Harare, Zimbabwe, 20 September 2009
Robert "The Solution" Mugabe on Friday ordered an investigation of all MDC ministers in the Inclusive Government after a cabinet paper was leaked to the Times of South Africa.
The paper that was leaked to the South African newspaper is on land invasions and it was presented to cabinet at the end of August by Herbert Murerwa, the ZANU PF Minister in charge of lands and resettlement.
It was supposed to be a secret paper. Added to this, because it was presented to cabinet and deliberated there, it is supposed to be protected by the Official Secrets Act.
Murerwa calls for the intensification of the land grabs in that paper, saying that the removal of white farmers must continue, especially now that there was an Inclusive Government.
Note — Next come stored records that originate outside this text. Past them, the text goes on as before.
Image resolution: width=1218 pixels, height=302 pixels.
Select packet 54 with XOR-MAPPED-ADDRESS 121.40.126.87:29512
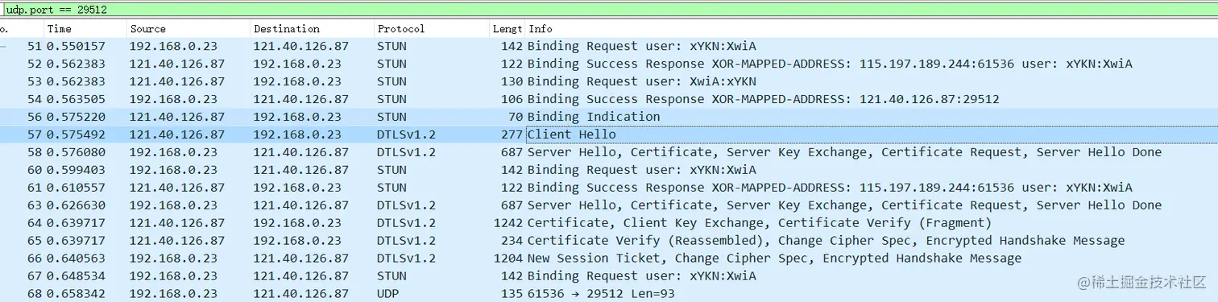[609, 99]
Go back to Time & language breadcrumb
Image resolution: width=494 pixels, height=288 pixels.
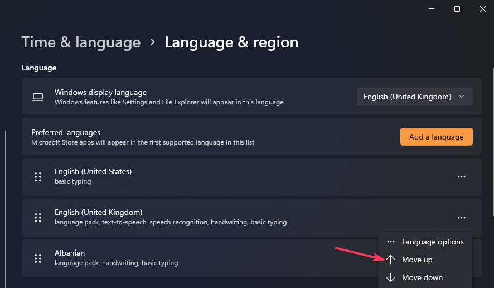(81, 42)
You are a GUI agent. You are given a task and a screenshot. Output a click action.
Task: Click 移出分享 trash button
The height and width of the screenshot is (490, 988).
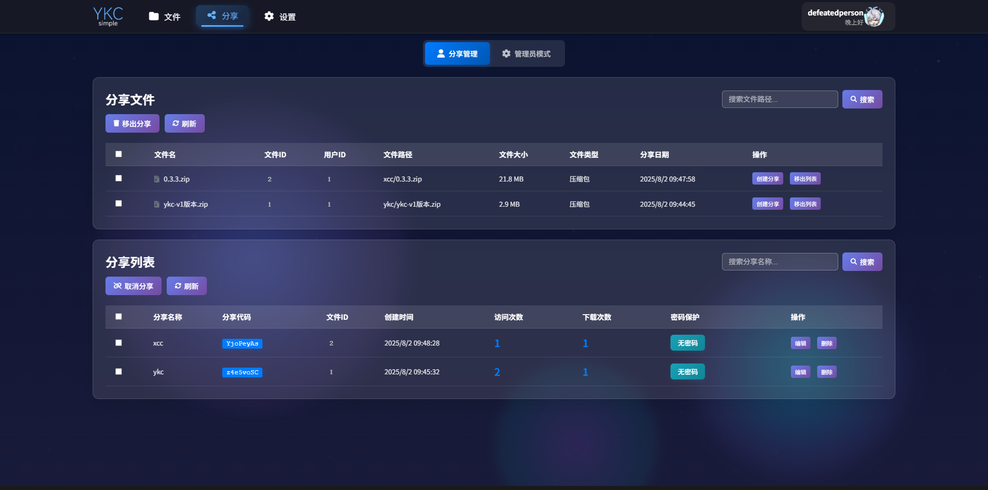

He argues that not doing this will be seen as a "reversal of the land reform programme."
He even warns about "protests and violence" if the land invasions do not continue.
It is this paper, it is now believed, that is informing the escalation of moves to evict white farmers remaining in Mashonaland West, such as the Campbells in Chegutu and the other farmers from the group that won a court case at the SADC Tribunal.
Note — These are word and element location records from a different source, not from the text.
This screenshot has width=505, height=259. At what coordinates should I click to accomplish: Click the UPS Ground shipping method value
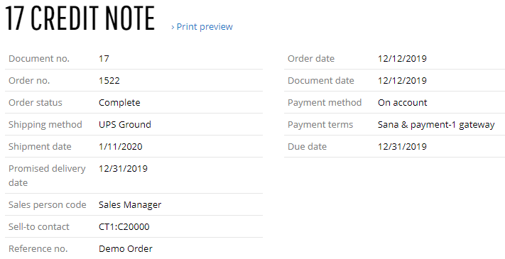tap(125, 124)
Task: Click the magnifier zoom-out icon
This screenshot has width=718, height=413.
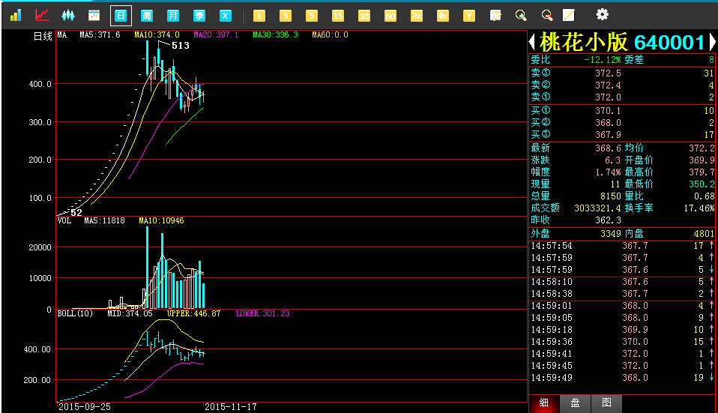Action: [546, 15]
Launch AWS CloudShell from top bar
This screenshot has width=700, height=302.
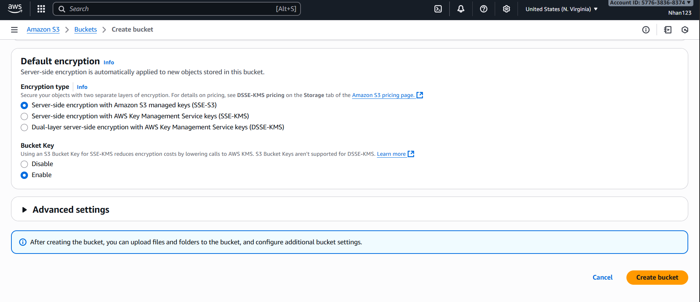[x=438, y=9]
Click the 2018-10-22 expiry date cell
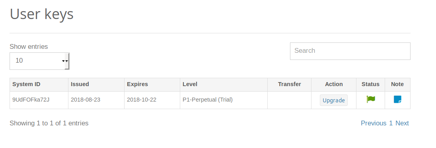 click(x=152, y=100)
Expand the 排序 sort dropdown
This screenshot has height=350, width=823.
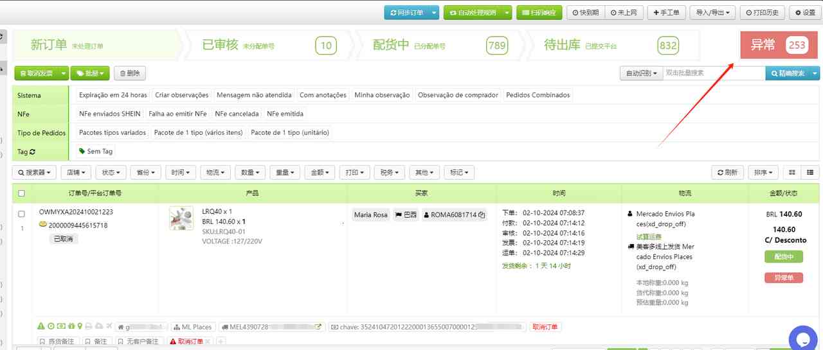point(764,172)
Mugabe takes leaks from cabinet meetings very seriously and it is extremely rare to see leaks from there. The last time information was leaked from a cabinet meeting, it was to be The Zimbabwe Independent.
The editor of that paper, Vincent Kahiya, as well as one of his senior editors, Constantine Chimakure, were immediately arrested and are now before the courts charged under the Official Secrets Act.
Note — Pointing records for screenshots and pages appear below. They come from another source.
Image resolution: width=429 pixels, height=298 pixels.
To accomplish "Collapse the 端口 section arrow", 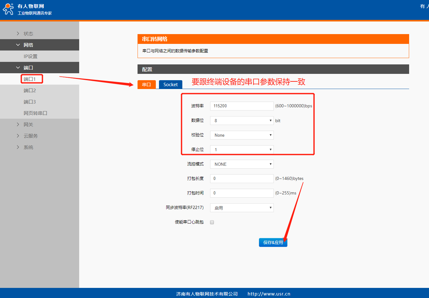I will click(18, 68).
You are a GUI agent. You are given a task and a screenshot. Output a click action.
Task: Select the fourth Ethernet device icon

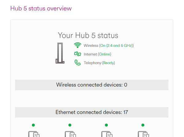coord(143,134)
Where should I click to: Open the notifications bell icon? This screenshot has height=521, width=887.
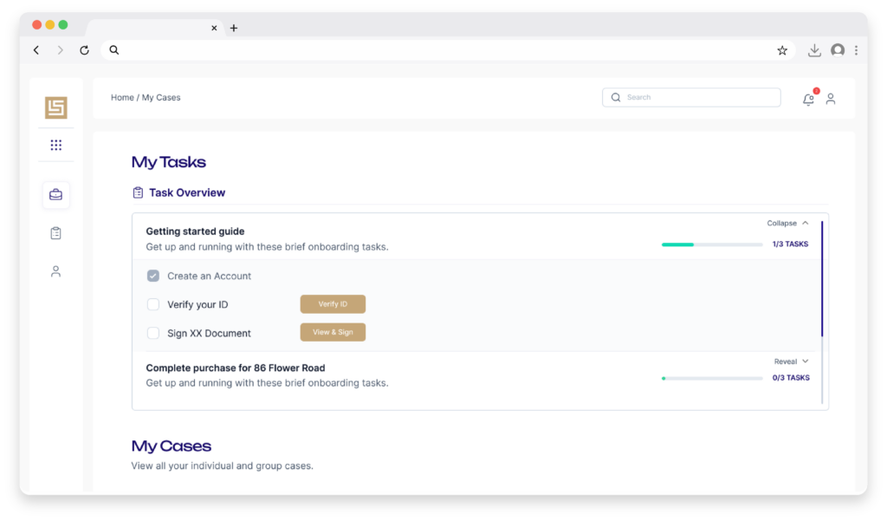[808, 99]
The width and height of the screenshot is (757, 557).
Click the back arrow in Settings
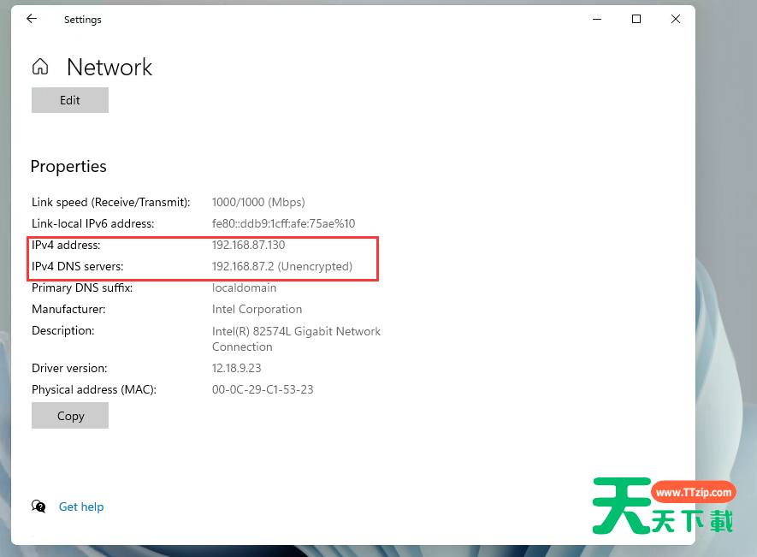32,19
Mugabe wants to know who gave them the information.
This is why the leak this time has been to a South African newspaper. Government can not arrest South African journalists, even though the Sunday Times is widely distributed in Zimbabwe and sells more copies than the local Sunday papers, especially those owned by the government.
The probe into MDC ministers that Mugabe has ordered is being conducted by the the former Minister of Defence, Sydney Sekeramayi.
So angry was Mugabe on Friday that I understand he has now suggested that ZANU PF ministers start holding their own secret cabinet meetings at which real government business will be discussed. He says the MDC is already running a parallel government anyway.
Should he manage to finger the minister or ministers responsible, then ZANU PF would have found another angle from which to try and force the MDC out of the Inclusive Government. Those responsible will almost certainly be arrested and charged, which would throw the MDC and Tsvangirai into a quandary.
Only last week, Mugabe told ZANU PF Youths gathered in Harare that the white farmers remaining on their lands must leave immediately and make way for black farmers who have been given Offer Letters by the government for those farms.
He said: "I am saying 'please, please' now, but that will stop." Clearly, he was informed by that document from Mrerwa and was giving notice that he would soon escalate the fight with the remaining white farmers.